Cesare Battisti non ha ucciso nessuno

Filadelfo Anzalone qualche anno fa era artista di Biennale di Venezia, oggi è per scelta ai margini di un sistema che non ha mai accettato, di tanto in tanto ci manda una sua lettere fuori dal coro, amiamo le critiche radicali, fanno riflettere anche quando paiono politicamente scorrette.

Cesare Battisti non ha ucciso nessuno.

Torregiani è stato ferito da un proiettile rimbalzato dalla pistola di suo padre, tragica fatalità e rispetto per l’invalidità.

Poi l’orefice è stato ucciso da altri, non si sa da chi.
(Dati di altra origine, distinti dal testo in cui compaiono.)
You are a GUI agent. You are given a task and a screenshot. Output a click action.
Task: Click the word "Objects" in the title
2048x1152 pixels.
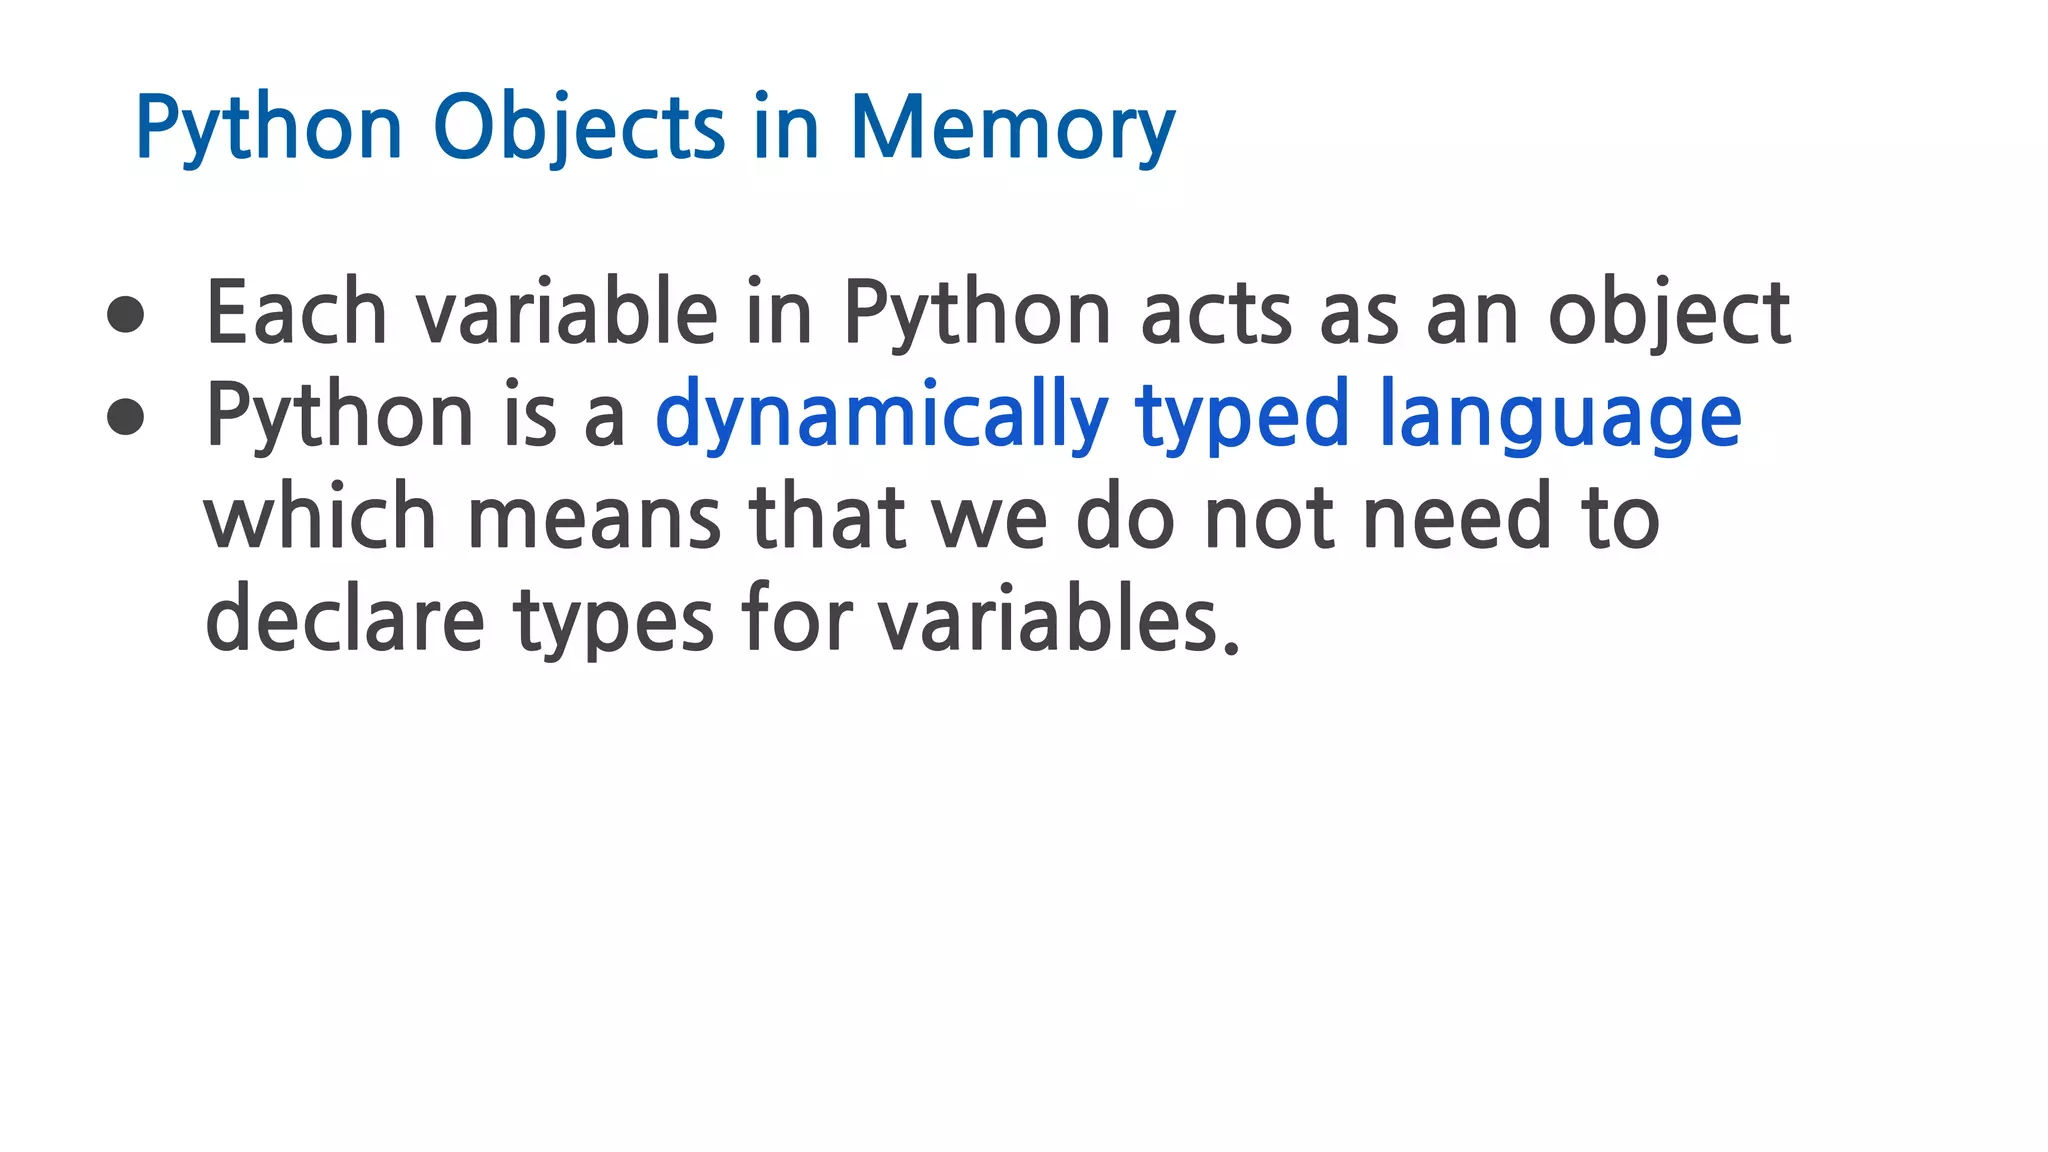point(579,128)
I giornali sbattono il mostro in prima pagina usano le televisioni e i giornali.

Mobilitiamoci.

L’italia ha fatto carne di porco del diritto usando i pentiti.

Una legislazione speciale, per rapina scontavi quindici anni se aderivi a qualche sigla.

I nostri compagni hanno pagato troppo.

Quello su cui si tace se ci può essere pietà per dei delatori sta tutta qui.

Venivano torturati in modo sistematico da polizie segrete con questi metodi uno accuserebbe sua madre.

Il consesso internazionale sapeva e ora finge di dimenticare di non aver mai saputo.

Il Brasile ed il suo cambio di governo apre all’estradizione di un uomo vittima di questo stato di cose, un compagno.

Cesare Battisti è sul Golgota nello stesso momento in cui aspettiamo l’estradizione dei manager tedeschi della Tyssen group imputati per strage.

La giustizia proletaria aspette e sente sempre che questo regime ha due pesi e due misure.

Sono quarant’anni che processano gli anni settanta con revisioni di idee e complottismi, e non si arriva mai al ruolo dello stato alla madre delle stragi.

Piazza Fontana, a quel Delfo Zorzi uomo d’affari in Giappone, indistrurbato e condannato nel nostro paese.